======== STUDY MATERIAL

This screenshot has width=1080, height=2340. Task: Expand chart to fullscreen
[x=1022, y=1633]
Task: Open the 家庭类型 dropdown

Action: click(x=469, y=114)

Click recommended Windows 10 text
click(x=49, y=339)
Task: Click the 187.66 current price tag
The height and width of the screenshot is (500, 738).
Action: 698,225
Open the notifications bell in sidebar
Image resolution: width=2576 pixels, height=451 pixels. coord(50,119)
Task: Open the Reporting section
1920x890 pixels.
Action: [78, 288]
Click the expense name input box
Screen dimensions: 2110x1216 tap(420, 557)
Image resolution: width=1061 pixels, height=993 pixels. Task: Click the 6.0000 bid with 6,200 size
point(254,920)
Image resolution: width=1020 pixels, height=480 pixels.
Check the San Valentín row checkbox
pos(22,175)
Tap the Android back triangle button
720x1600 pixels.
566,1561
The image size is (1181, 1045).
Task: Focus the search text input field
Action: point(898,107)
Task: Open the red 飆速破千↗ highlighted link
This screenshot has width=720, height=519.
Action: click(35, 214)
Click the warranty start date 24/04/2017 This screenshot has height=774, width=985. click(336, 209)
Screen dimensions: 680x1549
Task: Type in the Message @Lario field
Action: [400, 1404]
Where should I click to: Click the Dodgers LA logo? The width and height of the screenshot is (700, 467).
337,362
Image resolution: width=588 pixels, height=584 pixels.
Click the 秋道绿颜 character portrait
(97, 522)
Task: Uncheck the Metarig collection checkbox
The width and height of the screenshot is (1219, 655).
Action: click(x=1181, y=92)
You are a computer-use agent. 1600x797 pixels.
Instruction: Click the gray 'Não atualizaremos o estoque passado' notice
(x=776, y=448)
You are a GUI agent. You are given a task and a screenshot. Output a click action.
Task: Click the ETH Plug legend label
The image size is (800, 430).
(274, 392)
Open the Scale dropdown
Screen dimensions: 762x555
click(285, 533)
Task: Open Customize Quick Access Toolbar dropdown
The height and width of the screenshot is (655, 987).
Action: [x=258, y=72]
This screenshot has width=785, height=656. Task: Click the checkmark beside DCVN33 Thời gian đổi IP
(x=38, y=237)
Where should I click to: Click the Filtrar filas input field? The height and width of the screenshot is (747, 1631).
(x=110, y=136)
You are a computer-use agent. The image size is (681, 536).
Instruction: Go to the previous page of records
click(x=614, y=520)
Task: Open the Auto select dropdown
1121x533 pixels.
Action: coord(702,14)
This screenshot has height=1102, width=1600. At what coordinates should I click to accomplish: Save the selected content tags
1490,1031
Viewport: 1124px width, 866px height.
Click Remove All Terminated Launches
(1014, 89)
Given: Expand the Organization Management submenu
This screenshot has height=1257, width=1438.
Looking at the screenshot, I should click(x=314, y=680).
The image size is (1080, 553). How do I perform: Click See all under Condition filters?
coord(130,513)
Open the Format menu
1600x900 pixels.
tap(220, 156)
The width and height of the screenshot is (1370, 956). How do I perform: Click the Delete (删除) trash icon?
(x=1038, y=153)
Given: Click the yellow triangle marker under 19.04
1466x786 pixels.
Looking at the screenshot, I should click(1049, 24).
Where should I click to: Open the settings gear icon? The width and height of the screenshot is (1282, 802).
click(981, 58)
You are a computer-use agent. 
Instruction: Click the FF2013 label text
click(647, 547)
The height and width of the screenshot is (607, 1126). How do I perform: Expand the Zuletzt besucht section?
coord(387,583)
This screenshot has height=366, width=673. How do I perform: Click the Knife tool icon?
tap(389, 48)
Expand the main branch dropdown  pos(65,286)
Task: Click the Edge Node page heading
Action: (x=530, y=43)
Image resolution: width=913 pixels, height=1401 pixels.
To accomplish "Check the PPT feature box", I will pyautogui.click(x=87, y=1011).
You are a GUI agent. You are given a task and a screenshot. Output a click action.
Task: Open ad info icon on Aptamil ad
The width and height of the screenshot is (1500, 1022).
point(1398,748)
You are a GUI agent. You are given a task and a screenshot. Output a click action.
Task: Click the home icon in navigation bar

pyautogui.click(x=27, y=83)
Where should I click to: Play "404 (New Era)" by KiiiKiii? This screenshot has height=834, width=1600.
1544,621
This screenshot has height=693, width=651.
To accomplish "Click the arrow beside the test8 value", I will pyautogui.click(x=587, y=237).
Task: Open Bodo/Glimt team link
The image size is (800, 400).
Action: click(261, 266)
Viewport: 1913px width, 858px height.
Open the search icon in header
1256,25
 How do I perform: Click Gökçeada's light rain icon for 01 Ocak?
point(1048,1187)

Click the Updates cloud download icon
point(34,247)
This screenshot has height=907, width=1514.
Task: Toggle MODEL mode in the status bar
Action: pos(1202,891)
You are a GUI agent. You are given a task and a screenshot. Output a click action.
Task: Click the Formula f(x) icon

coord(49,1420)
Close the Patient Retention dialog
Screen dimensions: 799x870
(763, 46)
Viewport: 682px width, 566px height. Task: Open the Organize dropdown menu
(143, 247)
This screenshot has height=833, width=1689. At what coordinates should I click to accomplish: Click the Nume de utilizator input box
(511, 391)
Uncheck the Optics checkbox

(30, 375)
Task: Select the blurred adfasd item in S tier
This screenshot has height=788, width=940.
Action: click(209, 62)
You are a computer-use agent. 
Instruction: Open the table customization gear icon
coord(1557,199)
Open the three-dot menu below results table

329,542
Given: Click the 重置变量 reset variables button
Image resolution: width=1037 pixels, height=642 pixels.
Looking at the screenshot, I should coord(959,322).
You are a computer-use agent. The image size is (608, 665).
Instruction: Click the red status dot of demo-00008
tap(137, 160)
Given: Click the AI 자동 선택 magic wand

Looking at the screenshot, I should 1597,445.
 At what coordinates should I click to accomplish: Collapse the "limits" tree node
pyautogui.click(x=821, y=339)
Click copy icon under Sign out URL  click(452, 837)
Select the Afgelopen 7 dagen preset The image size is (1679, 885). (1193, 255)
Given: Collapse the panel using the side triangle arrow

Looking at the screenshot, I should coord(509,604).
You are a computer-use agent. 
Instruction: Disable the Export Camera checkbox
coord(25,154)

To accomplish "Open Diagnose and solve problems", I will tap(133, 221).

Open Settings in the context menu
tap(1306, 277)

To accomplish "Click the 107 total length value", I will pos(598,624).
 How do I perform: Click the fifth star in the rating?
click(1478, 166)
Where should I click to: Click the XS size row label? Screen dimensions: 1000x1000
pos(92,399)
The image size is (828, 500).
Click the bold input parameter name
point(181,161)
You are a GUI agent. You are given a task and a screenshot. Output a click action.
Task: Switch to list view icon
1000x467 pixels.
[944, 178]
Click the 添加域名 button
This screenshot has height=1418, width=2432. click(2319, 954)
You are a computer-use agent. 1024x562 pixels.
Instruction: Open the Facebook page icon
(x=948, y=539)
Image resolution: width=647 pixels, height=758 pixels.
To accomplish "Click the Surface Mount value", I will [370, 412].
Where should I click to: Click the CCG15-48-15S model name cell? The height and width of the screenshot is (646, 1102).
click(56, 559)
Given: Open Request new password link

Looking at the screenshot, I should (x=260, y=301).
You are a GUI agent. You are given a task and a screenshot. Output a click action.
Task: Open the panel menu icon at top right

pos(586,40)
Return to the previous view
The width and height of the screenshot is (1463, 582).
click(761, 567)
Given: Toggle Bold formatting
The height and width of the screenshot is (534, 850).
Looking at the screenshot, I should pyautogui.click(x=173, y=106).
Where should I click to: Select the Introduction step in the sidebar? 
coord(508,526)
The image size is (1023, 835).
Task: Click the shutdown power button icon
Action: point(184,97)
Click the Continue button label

================

WORK REQUEST -
Taking the records from the top, repeat each line exactly until you have repeated the line that contains "Image resolution: width=1020".

TASK SOLUTION -
This screenshot has width=1080, height=2340. Task: Expand chart to fullscreen
[x=1022, y=1633]
Task: Open the 家庭类型 dropdown

Action: click(x=469, y=114)

Click recommended Windows 10 text
click(x=49, y=339)
Task: Click the 187.66 current price tag
The height and width of the screenshot is (500, 738).
Action: 698,225
Open the notifications bell in sidebar
Image resolution: width=2576 pixels, height=451 pixels. coord(50,119)
Task: Open the Reporting section
1920x890 pixels.
Action: [78, 288]
Click the expense name input box
Screen dimensions: 2110x1216 tap(420, 557)
Image resolution: width=1061 pixels, height=993 pixels. Task: Click the 6.0000 bid with 6,200 size
point(254,920)
Image resolution: width=1020 pixels, height=480 pixels.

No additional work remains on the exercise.